LitHub has published a piece by Robert Frank entitled On the Behavioral Economy of the Book World, originally published in The Author.

Mr Frank’s focus on the ebook is perhaps understandable. Of course it is possible that the physical book will disappear and all books become digital objects. Personally I doubt this, but I have to recognize that I won’t be around to find out the final verdict — because I do think that printed books will continue to be sold for the rest of my life. The proportion of print to digital sales seems settled at around 80%:20% even in the face of the pandemic, and any impending big change in the ratio would seem to me to have demanded an increase in the ebook proportion over recent years.

Now in a world consisting only of tradey ebooks Mr Frank’s analysis makes some sense. The article starts with an analysis of what makes a bestseller — the answer is “the winner-take-all-market” something about which Mr Frank has published a book, and actually just seems but one analytical layer away from the usual explanation of success in publishing, which is — pure luck.

Mr Frank, a “senior special writer” at The Wall Street Journal, where he writes a weekly column and daily blog called “The Wealth Report”, goes into a riff on economic theory. “In the markets described in economics textbooks, producers expand output until the additional cost of the last unit produced is equal to what the last buyer is willing to pay for it. . . . That description doesn’t apply at all to publishing in the digital age. Once a text has been created, the marginal cost of distributing it to an additional reader is essentially zero.

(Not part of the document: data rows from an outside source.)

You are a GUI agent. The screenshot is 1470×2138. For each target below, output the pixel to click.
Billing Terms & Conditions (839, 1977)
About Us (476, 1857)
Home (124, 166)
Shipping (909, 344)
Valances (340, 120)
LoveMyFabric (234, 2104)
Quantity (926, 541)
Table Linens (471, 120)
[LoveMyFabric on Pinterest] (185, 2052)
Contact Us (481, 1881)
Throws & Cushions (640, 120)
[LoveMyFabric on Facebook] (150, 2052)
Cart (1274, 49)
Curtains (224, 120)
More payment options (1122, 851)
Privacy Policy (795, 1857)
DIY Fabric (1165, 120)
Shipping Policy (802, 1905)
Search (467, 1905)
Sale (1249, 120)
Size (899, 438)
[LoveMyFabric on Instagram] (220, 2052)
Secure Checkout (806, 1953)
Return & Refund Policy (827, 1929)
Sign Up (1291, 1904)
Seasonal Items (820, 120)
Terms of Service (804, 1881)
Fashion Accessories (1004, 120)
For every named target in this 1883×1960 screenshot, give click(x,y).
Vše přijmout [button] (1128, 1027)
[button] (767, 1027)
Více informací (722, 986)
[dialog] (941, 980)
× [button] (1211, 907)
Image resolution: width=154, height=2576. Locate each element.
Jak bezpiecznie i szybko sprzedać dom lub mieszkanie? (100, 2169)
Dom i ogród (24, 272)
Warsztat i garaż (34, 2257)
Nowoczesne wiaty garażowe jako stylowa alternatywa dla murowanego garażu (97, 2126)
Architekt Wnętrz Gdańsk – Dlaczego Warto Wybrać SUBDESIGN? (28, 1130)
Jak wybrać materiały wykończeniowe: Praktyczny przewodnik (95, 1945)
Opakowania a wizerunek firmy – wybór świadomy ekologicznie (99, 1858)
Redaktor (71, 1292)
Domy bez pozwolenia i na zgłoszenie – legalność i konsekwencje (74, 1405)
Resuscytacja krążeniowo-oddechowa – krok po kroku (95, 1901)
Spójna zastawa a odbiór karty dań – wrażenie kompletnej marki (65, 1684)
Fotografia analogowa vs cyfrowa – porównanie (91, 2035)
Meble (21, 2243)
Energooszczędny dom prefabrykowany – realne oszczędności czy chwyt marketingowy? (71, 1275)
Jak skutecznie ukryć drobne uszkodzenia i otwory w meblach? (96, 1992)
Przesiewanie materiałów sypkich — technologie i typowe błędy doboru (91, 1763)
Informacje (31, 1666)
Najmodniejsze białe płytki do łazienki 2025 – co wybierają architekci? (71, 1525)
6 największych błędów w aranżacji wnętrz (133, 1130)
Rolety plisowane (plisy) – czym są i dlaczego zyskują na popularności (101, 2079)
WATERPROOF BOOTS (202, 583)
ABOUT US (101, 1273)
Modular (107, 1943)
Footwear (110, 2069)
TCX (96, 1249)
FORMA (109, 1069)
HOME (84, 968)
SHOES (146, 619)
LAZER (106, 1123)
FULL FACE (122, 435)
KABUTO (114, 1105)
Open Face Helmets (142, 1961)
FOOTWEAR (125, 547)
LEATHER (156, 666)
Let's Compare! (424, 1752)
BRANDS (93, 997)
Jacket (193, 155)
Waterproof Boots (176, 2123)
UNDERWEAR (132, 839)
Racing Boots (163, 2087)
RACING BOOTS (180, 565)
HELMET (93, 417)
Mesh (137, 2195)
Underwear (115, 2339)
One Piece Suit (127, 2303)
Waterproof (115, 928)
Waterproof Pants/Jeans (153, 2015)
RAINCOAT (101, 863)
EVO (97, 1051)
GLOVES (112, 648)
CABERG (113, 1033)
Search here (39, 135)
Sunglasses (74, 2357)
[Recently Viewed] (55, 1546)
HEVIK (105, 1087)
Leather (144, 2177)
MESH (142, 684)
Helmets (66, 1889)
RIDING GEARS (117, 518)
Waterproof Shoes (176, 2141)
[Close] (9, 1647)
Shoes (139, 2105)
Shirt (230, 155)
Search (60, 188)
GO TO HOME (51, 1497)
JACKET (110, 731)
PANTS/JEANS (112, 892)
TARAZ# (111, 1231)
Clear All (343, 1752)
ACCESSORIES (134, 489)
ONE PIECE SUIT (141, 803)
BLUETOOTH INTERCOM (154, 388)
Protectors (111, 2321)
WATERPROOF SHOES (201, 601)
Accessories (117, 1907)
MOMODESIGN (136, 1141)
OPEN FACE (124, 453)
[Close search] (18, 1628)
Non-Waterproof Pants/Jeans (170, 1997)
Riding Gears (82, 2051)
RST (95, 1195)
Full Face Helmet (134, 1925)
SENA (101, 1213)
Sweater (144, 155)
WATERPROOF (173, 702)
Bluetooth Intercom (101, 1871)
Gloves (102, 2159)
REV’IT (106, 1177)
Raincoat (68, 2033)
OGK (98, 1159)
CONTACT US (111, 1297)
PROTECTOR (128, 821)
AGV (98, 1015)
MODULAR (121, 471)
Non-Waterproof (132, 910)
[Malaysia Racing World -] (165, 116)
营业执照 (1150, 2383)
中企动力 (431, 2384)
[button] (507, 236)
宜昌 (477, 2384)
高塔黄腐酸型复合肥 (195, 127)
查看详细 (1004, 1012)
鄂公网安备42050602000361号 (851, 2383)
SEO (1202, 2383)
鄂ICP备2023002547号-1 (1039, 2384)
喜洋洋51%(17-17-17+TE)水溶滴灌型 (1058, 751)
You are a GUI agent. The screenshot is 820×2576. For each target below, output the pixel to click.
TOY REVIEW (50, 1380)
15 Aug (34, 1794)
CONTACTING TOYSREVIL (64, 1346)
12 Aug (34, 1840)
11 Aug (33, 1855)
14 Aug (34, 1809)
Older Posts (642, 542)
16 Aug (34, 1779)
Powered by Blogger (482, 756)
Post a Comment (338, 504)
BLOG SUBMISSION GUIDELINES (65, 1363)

To allocate it efficiently, its price should therefore also be zero. But although the marginal cost of distributing existing text is zero, there are likely to have been substantial fixed costs of producing that text in the first place. And since a commercial publisher’s first goal is to remain solvent, books and other texts cannot be given away.” He then alludes to the economist-style belief that competition among publishers of similar ebooks might/should bring down prices. Even now, fourteen years after the introduction of the Kindle, there are vanishingly few (if any) books from traditional publishers which are available only as ebooks, and thus all this discussion ignores the existence of the vast majority of a publisher’s stock-in-trade, the printed book. Further trouble with this anaylsis (leaving aside one’s dyspeptic views on economic theory’s inability to describe anything not equally theoretical) is that books are not commodities — every book is unique, so price cutting ends up being the business equivalent of self-cutting. Sure, maybe such price-lowering effects might theoretically begin to be seen in genre publishing, the nearest books get to commodity status, and that this is indeed the case might be a large part of the explanation of why self-published ebooks are less expensive than ebooks from traditional publishers.

Mr Frank speculates that books are being pushed towards a subscription pricing model. You get into these sorts of waters by a category mistake over what publishing is. Now one might perfectly logically argue that the genre fiction market is ripe for a switch-over to subscriptions, but beware of overlooking the vast majority of books published: all those non-genre-fiction volumes. Subscription pricing can, and has for years worked in its book club manifestation, but this can really only happen at the trade end of the business. Can you really imagine an individual signing up with say Cambridge University Press to receive a copy of every book they publish in linguistics? Lots of libraries do still do this sort of thing, (we call them standing order plans) but individuals are unlikely to want everything — unless, to complete the circle, everything is of a consistent quality such as say romance novels. Perhaps Mr Frank envisages a subscription of the sort that would allow you to select any six books a year: nice, but in what meaningful way is this better than the status quo where you notice one at a time the six books in your academic subject area which you want when they are announced or reviewed, and respond by going out and buying them individually?

Let us bear in mind the rather important fact that not all publishing is trade publishing, and that not all trade publishing is genre publishing: in all respects except for media attention the branches of publishing Mr Frank focusses on are minority pursuits: many more books are published that are not trade books than those that are. And consider that not all books are written in order to make money for their authors. The poet in the garret may be a cliché, but it’s not a fantasy. Many (most?) books are written for reasons having nothing to do with bank accounts. I dare say the authors of Leucocyte Typing VII had no expectation of earning actual money when they wrote their contributions. Of course every now and then an academic author will find their book selling well, and as academic books tend to be quite expensive, the royalty income they realize may be larger than you might think — after all 10% of a lot is more than 10% of a little — but by and large the academic who goes in for book making in order to become rich is a disappointed academic. The winner-take-all economy may have some application in this market, but winning will be measured in reputation, maybe tenure, but not bucks.